In 2014, the Nature Conservancy of Canada (NCC) began a series of inventories on the territory of Kenauk. This work aims to document the rich biodiversity of this vast and iconic property, to exemplify its value and manage it accordingly (eg., identification of areas with high conservation potential, establishment of forest corridors, etc.). Research conducted in collaboration with botanists, zoologists, ornithologists, forest professionals and ecologists have confirmed the exceptional ecological richness of this site. The presence of 28 species at risk, including Conopholis Americana, the four-toed salamander, and the largest black maple stand listed in the province of Quebec, has been validated. Older forest fragments that foster several bird species such as the Canada warbler and the wood thrush were also identified. Moreover, Kenauk offers a large home range for mammals, such as wolves, coyotes, black bears and moose, whose density on the property is greater than the regional average. In terms of fish, channel darters, an indicator species for the quality of the riparian environment, was also found.

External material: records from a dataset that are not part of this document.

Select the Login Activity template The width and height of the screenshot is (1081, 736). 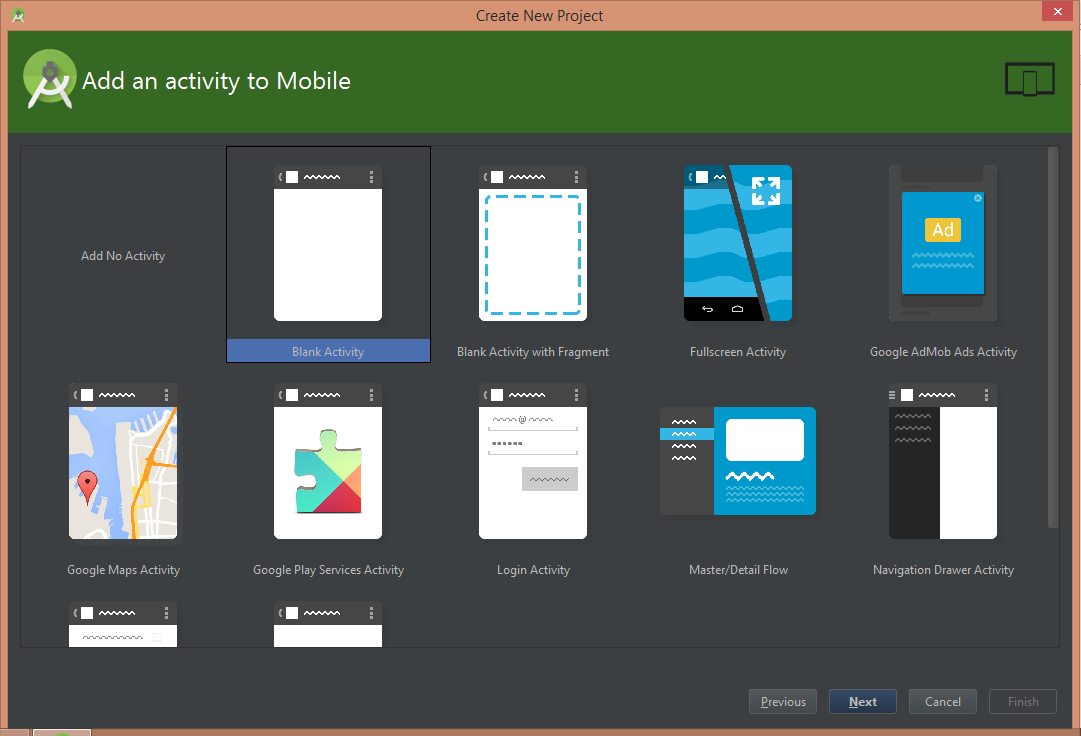(533, 462)
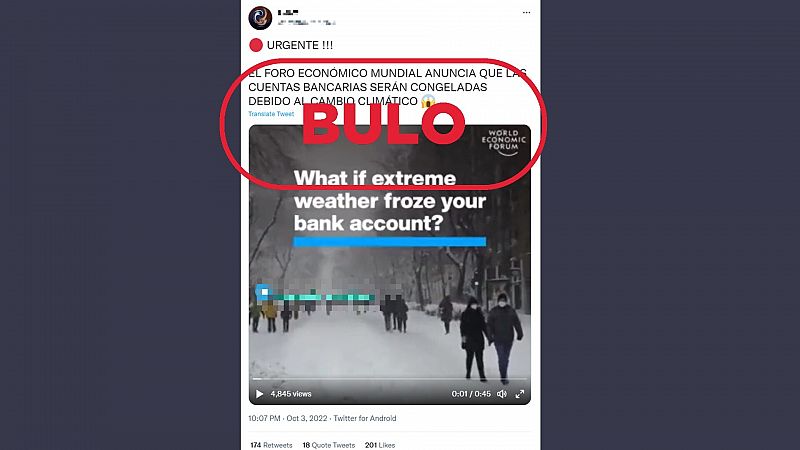The height and width of the screenshot is (450, 800).
Task: Click the blue bar under the video headline
Action: click(390, 241)
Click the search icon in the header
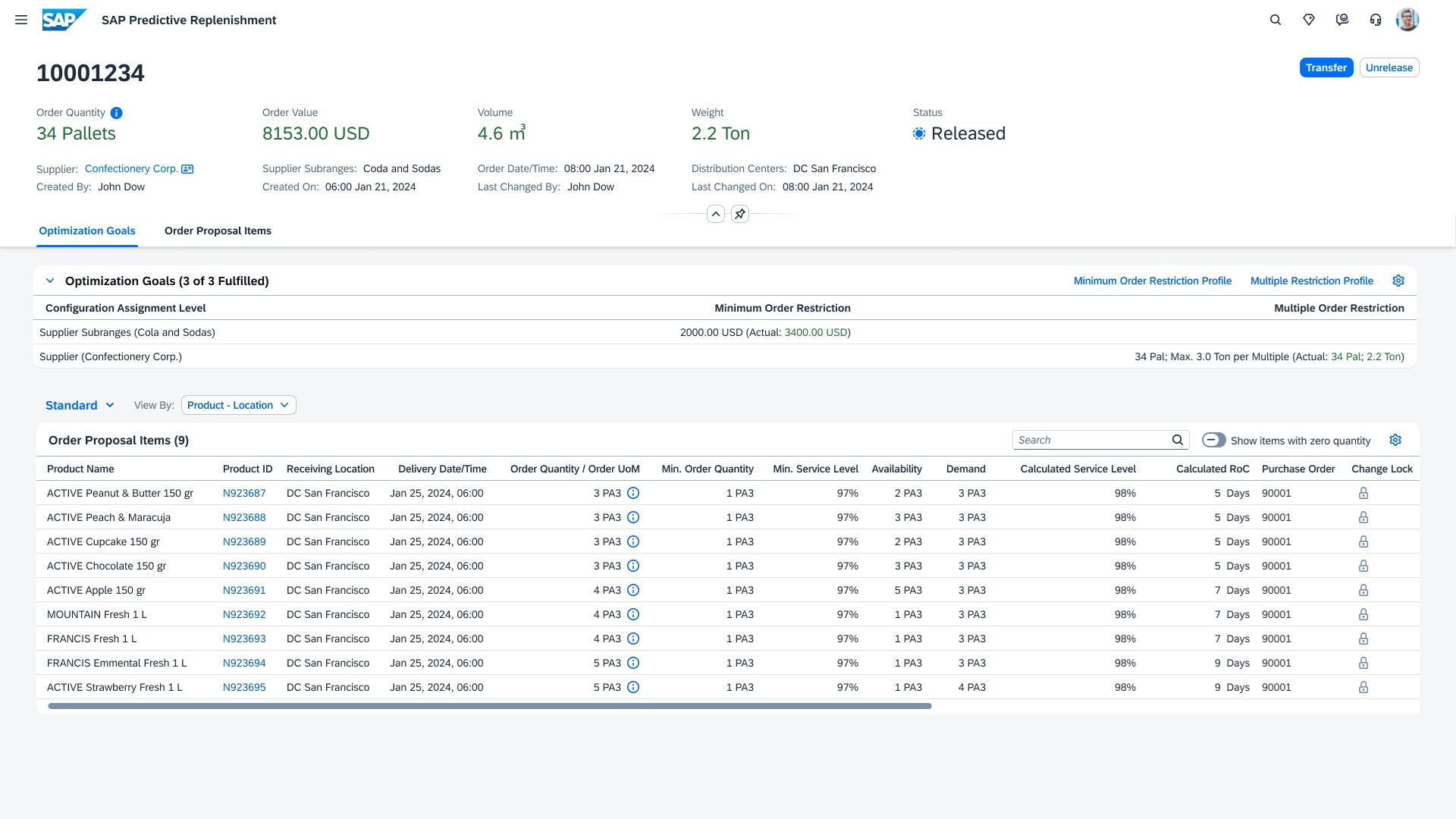 [x=1276, y=20]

The initial results of this inventory and a review of the scientific literature have allowed NCC to produce a synthesis of knowledge on the flora and fauna of this sector and the needs of each species in terms of habitat. This territory inventory is accompanied by a list of concrete recommendations for land stewardship and the management of its natural resources. This document will serve as a framework for planning target species management and conservation action plans for the entire territory of Kenauk and will guide future inventories which will continue in 2017.
NCC is also prioritizing the preservation of Kenauks’ ecological features to ensure its dynamic role within the landscape-scale ecosystem. Kenauks’ conservation planning will therefor include a larger scale objective to protect a wildlife corridor to the North. The continuous forest cover to the North of Kenauk provides suitable conditions for wildlife movement and migration. Primary species of interest include moose and wolves, and secondary targets include other terrestrial non-game species. Continuous forest is also important for forest interior birds, indigenous plants and amphibians with limited dispersal capacity. The objective is to maintain landscape connectivity for free dispersal of those different target groups.